Canada is the only industrialized country in the world with universal healthcare that doesn’t also provide a universal drug plan. As a result, while private insurers cover 36% of drug costs, many patients pay deductibles and co-payments out-of-pocket. CFNU found 640 Canadians die yearly under the current, multi-player system, due to financial barriers to medication.

The report notes “decades of study” agree “pharmaceutical drugs should be part of the universal and publicly-funded national health care system.” But, in response to that pressure, industry is pushing back and offering a weaker, fill-in-the-gaps substitute.

According to the report, powerful corporate lobby groups like Innovative Medicines Canada and the Canadian Life and Health Insurance Association, which count Canada’s pharmaceutical and insurance giants as members, advocate a multi-payer,  fill-in-the-gaps drug coverage system.

Under a fill-in-the-gaps system the government provides limited support for some patients on a means-tested basis.

The report tracked data revealing the annual number of big pharma lobby group meetings increased from 15 in 2008, to 104 in 2018 – the same year the federal government launched the Advisory Council on the Implementation of National Pharmacare. During that period, drug costs and profit margins for Canada’s top 25 pharmaceutical companies steadily increased.


Flush with resources, the report explained, they (corporations) are buying influence through lobbying and advertising, enlisting a suite of industry-linked think tanks and commentators to create an echo-chamber of validators and calling on the U.S. administration for help.

Facing industry pressure, the federal liberals have put forward a similar proposal.

Finance Minister Morneau promised, last year, to explore a national pharmacare program, but quickly ruled out implementing a universal, single-payer system, despite recommendations from Canada’s leading healthcare experts to do so.

Morneau told the Economic Club of Canada “we recognize that we need a strategy to deal with the fact that not everyone has access and we need to do it in a way that’s responsive – that deals with the gaps and that doesn’t throw out the system we currently have.”

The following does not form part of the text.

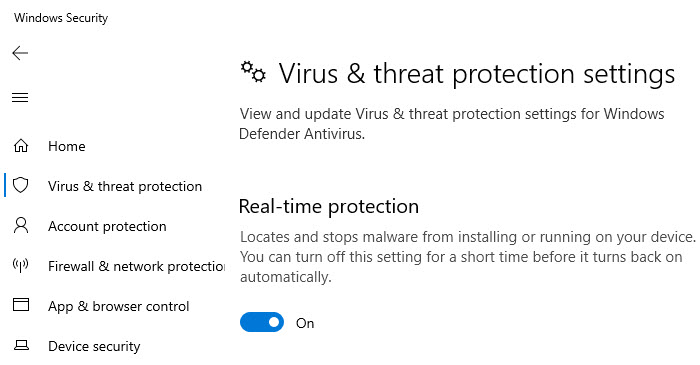Click the Real-time protection heading
This screenshot has width=700, height=365.
329,207
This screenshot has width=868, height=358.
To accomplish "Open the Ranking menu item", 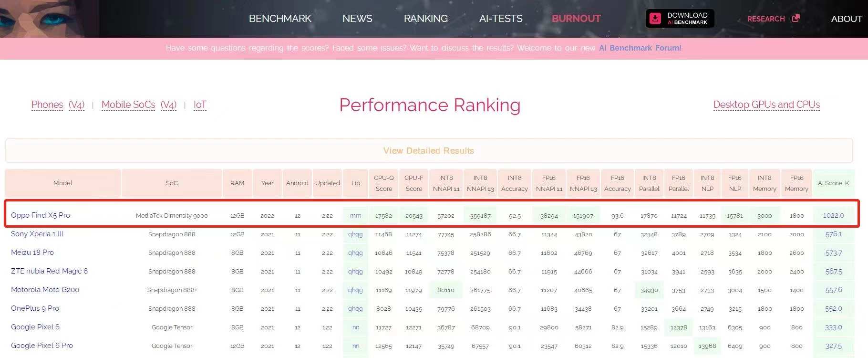I will tap(425, 19).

Some health experts noted Morneau’s former company, Morneau Shepell, was involved in private health and benefits consulting, with Morneau bragging  “my firm (Morneau Shepell) was the largest provider of benefits consultancy services in Canada.”

This prompted Canadian Doctors For Medicare and others to suggest, in an open letter, the Finance Minister may have a conflict of interest.

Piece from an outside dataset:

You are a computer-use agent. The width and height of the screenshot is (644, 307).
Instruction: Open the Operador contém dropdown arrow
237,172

The CFNU report noted the current multi-payer system allows gargantuan price differences between medicines that are roughly equivalent:

without the effective regulation and discipline of a single-payer system, price inflation such as this will continue to exist to the benefit of pharmaceutical company revenues.

CFNU President Linda Silas told PressProgress a fill-the-gaps system bolsters profits for big corporations and drives up costs for consumers. That’s because public dollars pay for only small groups of patients, weakening the government’s bargaining power.

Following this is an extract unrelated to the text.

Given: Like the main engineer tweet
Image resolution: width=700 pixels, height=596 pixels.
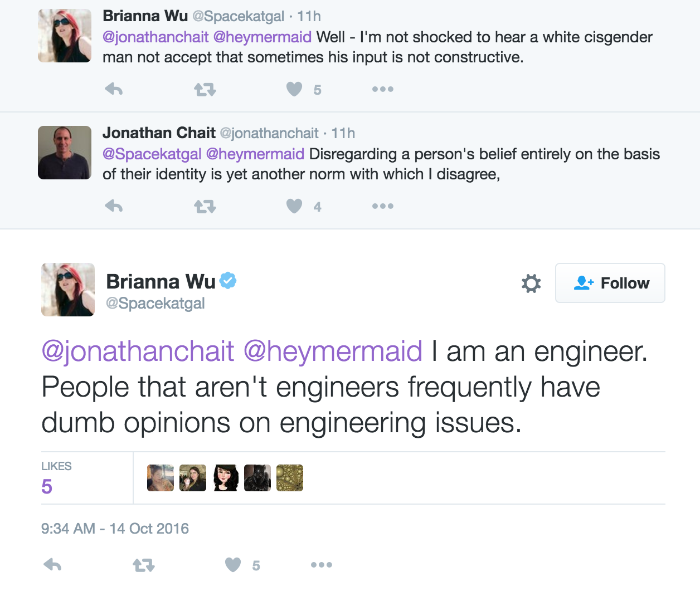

When you’re only buying for a small pool, it costs you a lot more. When you’re administrating plans, it costs a lot more, Silas said. With fill in the gaps, it’s simply increasing the number of private plans that we already have.

University of Toronto professor Dr. Danyaal Raza told PressProgress a fill-in-the-gaps approach entrenches our current, broken system, and allows many existing problems to grow worse. It leaves in place a dysfunctional relationship with the pharmaceutical industry and will do little to control unsustainable drug costs.


Correction: This story originally stated Canada is the only industrialized country with universal healthcare that doesn’t also provide single-payer pharmacare. In fact, a more accurate description of the information cited is that Canada doesn’t offer a universal drug plan.